Great Books on China

Headed to China as an expat and want to know what’s in store for you?  Already here but trying to figure out why mopeds keep their lights off at night (to save gas) and the thousand other riddles of modern China? These are some of my favorite reads on the Middle Kingdom.

River Town, by Peter Hessler.  Hessler spent two years teaching English in Fuling, a remote town on the Yangtze River. This extremely well crafted book captures the essence of a country and a people in transition. Although his experience is far from that of a typical expat, the book serves as an excellent starting point to get into the Chinese mindset.  I had been trying for years to find a way to explain some of the dusty and dirty trees I’ve seen here in China.  Hessler nailed it in one sentence: “Few things are more pathetic than a tree in Fuling, its leaves gray and dull as if it were just taken out of the attic.”  You’ll chuckle all the way through this book, and if you know China even a little, you might laugh out loud.  All the while, you’ll be developing a deeper understanding of this fascinating place.

Country Driving, by Peter Hessler. Hessler gets his Chinese driver’s license and embarks on a cross country adventure in a series of beat-up Jeep rentals.  It’s sort of a “Route 66 Meets The Great Wall” kind of tale.  There’s plenty in the book to prime a would-be expat for the insanity that is the Chinese driving experience, but he goes so much further.  Free to go wherever he wants, he spends time with the people of a small farming village near Beijing and documents how their lives change after the village is connected to the capital by a new road.  He visits a newly developed factory town, and the “pleather weather” it now enjoys courtesy of the noxious fumes emanating from the world’s new capital of plastic leather manufacturing.  Hessler’s observations are both humorous and poignant.  One of my favorites is: “It occurred to me that only in China could you visit a mountain and then, two years later, find it replaced by something called the Renli Environmental Protection Co., Ltd.”

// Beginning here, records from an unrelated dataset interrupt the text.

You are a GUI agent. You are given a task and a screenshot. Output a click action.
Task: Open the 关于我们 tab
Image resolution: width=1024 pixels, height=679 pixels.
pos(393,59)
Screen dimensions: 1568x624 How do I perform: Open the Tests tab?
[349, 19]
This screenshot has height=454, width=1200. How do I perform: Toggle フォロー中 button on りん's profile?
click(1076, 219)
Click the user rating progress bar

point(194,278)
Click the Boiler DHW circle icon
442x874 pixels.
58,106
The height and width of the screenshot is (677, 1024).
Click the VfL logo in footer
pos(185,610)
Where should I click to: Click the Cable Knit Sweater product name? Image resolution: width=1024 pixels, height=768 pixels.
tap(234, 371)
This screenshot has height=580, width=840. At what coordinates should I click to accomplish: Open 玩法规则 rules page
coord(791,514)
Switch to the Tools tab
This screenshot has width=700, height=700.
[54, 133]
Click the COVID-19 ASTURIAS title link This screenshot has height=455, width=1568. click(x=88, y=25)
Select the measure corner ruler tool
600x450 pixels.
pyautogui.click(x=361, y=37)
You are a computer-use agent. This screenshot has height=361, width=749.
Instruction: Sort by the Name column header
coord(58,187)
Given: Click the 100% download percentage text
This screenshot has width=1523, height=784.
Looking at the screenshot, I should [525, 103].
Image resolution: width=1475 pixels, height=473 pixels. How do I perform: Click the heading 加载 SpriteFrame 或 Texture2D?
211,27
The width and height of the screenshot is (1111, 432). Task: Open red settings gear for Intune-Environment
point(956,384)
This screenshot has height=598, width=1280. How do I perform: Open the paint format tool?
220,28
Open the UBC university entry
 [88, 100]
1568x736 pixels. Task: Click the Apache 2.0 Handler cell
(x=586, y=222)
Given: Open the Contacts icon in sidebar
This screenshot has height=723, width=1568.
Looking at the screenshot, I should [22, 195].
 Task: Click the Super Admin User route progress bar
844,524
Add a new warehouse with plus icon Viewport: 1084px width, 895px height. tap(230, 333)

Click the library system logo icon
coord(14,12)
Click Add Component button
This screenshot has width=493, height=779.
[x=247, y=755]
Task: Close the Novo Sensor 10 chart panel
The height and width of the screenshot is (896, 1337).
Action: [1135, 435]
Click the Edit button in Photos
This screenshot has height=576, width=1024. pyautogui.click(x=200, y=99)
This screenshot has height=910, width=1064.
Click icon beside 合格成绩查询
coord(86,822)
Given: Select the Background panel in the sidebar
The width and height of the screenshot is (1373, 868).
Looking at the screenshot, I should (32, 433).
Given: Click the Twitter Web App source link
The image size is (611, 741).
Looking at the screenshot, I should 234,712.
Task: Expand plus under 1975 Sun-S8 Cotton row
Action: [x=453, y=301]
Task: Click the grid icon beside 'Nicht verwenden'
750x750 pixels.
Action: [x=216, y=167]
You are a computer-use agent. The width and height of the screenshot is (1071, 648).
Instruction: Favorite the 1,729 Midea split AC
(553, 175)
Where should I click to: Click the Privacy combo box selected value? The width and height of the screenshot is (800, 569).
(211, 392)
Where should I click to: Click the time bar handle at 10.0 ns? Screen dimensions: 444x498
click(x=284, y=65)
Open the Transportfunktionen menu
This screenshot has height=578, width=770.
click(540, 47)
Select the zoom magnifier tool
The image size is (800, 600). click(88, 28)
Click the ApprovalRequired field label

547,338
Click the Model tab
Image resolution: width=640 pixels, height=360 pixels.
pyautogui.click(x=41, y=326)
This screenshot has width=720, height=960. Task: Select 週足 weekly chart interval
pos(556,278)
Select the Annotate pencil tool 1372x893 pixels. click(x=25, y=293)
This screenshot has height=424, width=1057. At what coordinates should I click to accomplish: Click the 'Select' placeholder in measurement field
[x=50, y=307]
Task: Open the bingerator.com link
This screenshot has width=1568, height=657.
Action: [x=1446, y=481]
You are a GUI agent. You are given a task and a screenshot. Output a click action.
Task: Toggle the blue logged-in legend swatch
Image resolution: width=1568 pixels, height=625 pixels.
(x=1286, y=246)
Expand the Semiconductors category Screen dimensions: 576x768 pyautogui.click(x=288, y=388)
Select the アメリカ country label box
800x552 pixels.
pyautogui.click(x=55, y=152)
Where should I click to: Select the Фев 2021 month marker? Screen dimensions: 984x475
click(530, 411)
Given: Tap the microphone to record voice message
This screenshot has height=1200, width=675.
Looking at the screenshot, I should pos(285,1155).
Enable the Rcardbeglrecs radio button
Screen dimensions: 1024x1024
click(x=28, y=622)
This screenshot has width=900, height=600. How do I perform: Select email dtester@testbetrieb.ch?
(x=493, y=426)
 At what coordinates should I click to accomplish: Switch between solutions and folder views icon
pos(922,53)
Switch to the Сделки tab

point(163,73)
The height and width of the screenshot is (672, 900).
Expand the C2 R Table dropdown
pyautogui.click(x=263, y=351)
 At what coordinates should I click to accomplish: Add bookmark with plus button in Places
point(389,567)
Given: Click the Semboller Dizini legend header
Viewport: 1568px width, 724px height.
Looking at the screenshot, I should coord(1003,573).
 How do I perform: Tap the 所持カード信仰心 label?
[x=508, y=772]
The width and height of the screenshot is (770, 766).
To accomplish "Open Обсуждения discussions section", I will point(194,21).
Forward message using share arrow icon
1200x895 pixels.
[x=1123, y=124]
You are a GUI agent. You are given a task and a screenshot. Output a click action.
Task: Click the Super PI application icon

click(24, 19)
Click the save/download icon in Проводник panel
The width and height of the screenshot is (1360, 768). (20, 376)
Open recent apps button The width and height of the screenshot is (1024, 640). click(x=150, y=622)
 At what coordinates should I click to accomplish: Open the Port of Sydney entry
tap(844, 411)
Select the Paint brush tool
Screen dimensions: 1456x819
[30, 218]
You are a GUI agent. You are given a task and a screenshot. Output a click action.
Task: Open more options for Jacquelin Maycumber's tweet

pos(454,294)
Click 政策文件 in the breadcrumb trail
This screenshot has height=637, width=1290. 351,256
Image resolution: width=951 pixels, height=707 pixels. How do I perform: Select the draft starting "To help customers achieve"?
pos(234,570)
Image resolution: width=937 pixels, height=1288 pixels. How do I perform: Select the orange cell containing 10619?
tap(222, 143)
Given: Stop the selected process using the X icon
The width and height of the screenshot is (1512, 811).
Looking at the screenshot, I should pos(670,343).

China Kookoo, by Mark Kitto. Kitto is an English guy that started an English language magazine about the goings-on around town in Shanghai called That’s Shanghai. He learned the hard way that foreigners starting popular publications isn’t exactly on the top ten list of development priorities in China. His Chinese business partner teemed up with the Chinese government to see that he was left with nothing. After reading China Cuckoo and in solidarity to his plight, I stopped reading That’s Shanghai and switched over to Time Out Shanghai and City Weekend. Happily, he’s doing fine, having retreated to the mountains near Hangzhou to open The Lodge at Moganshan, a long forgotten weekend getaway for Shanghai expats that thanks in part to him is now drawing foreign visitors once more. It’s a great story and a fun read. And make sure to check out Moganshan when you need a break from the smog in Shanghai.

Poorly Made in China, by Paul Midler. Midler worked in China as a representative to western companies trying to get stuff made in China. They say it’s never a good thing to watch sausage being made, but Midler’s insiders view of the Chinese production process extends the concept considerably. After reading this, you’ll question why so many American and other companies raced to close down factories at home and shift their manufacturing to China. You’ll probably also never buy discount shampoo again either. Asked why he decided to write this book, he replied, “I felt someone had to.”


Mr. China, by Tim Clissold.  In the early 90s, Clissold, a Mandarin-speaking Englishman, teamed up with a Wall Street investment banker to make sure they wouldn’t miss out on China’s economic transformation.  Within a few years, they invested hundreds of millions of dollars in factories across the country, learning the hard way that the gap in culture, business styles, ethics and just about everything else was too much to handle. Much has changed in China since Clissold’s pioneering days, but his story is a cautionary, highly entertaining and still relevant tale that should be mandatory reading for anyone hoping to find their fortune in China.